A clinical setback dominated the health and biotech session, as AstraZeneca shed more than 7% after its Phase III CARDIO-TTRansform trial of Wainua in heart disease failed to meet its primary endpoint, the most significant event in an otherwise deal- and financing-focused day for the sector. Alongside the trial miss, Avacta settled a convertible bond tranche in cash, Toscafund secured more time to pursue Spire Healthcare, and Smith+Nephew backed a landmark German clinical consensus on wound therapy.

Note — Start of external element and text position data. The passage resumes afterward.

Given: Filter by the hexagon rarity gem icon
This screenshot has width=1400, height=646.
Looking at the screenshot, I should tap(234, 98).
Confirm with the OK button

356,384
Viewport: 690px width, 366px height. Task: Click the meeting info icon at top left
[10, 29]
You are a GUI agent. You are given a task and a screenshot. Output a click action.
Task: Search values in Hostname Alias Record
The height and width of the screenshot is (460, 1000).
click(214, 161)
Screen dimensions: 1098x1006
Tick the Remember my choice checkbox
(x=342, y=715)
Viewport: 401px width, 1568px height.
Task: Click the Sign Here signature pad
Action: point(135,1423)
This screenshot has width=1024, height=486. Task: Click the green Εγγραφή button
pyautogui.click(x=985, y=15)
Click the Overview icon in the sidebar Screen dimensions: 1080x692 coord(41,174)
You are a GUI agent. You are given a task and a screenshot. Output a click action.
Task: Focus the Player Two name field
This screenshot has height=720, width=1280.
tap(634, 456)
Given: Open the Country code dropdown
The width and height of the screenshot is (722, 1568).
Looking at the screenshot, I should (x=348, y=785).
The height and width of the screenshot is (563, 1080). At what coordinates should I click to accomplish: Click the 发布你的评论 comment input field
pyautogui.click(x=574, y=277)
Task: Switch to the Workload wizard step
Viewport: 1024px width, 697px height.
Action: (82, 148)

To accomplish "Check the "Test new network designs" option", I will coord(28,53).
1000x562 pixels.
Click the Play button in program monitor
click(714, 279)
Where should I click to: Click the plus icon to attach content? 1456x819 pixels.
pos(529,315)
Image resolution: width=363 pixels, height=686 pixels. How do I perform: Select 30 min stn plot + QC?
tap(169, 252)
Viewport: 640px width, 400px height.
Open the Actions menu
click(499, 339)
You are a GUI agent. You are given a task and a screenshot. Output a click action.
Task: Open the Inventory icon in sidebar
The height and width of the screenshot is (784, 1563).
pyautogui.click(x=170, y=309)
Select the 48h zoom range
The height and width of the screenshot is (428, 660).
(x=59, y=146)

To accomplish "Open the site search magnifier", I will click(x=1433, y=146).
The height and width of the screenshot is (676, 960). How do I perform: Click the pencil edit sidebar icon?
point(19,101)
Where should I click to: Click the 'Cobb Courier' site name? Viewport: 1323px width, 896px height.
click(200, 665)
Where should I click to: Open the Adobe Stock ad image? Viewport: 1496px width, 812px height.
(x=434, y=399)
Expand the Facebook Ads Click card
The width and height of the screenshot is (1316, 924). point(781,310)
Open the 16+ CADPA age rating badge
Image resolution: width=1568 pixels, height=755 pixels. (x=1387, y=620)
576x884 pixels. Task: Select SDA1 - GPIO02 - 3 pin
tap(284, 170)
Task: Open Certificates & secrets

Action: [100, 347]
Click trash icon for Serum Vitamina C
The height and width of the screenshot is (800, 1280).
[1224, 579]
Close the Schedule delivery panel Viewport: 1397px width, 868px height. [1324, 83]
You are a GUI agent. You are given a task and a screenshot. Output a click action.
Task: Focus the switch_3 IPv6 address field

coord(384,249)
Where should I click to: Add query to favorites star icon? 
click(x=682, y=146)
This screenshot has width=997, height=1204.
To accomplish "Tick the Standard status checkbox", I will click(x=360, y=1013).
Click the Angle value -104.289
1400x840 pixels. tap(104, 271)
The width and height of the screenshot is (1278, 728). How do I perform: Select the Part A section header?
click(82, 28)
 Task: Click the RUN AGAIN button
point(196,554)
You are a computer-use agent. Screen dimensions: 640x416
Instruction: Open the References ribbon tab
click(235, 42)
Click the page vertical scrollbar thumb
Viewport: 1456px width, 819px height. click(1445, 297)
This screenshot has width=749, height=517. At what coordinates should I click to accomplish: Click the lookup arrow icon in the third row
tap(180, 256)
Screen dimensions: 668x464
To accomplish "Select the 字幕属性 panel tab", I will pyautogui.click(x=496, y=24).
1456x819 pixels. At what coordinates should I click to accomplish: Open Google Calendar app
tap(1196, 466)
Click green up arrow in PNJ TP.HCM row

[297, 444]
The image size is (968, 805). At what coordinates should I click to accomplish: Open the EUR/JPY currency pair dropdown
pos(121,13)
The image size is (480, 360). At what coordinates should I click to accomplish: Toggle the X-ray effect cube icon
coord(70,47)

Avacta settles £3.67m convertible bond tranche in cash
Avacta Group (AIM:AVCT) elected to settle a £3.67m convertible bond payment in cash rather than through share conversion, reducing the remaining principal balance on the instrument to £16.8m. The cash settlement removes the dilution that a conversion would have brought, and the shares edged up 0.35% to 69.75p on the news.
AstraZeneca ATTR-CM trial fails primary endpoint
The CARDIO-TTRansform Phase III trial of Wainua in transthyretin amyloid cardiomyopathy did not meet its composite cardiovascular mortality and events primary endpoint, delivering a significant clinical disappointment for AstraZeneca (LSE:AZN). The result sent the shares down 7.33% to 13,196p, one of the sharpest single-session falls for the stock in recent memory. Wainua, developed in partnership with Ionis Pharmaceuticals, had been a closely watched asset in the competitive ATTR-CM space.
Toscafund wins four-week extension on Spire Healthcare approach
The deadline for Toscafund to announce a firm intention to make an offer for Spire Healthcare Group (LSE:SPI) has been extended to 6 August, giving the asset manager four additional weeks to progress its potential bid. Spire shares rose 1.42% to 214.5p as the extension kept the takeover possibility alive. The deadline mechanism under the UK Takeover Code means Toscafund must either commit to a firm offer or walk away by that date.
Smith+Nephew backs first German consensus on single-use wound therapy
Smith+Nephew has lent its support to a newly published interdisciplinary expert consensus in Germany that establishes the first risk-based framework for deploying single-use negative pressure wound therapy on closed surgical incisions. The consensus document specifically cites Smith+Nephew's PICO 7 device as a targeted option within the framework, providing the company with a clinically endorsed reference point for the product in one of Europe's largest healthcare markets.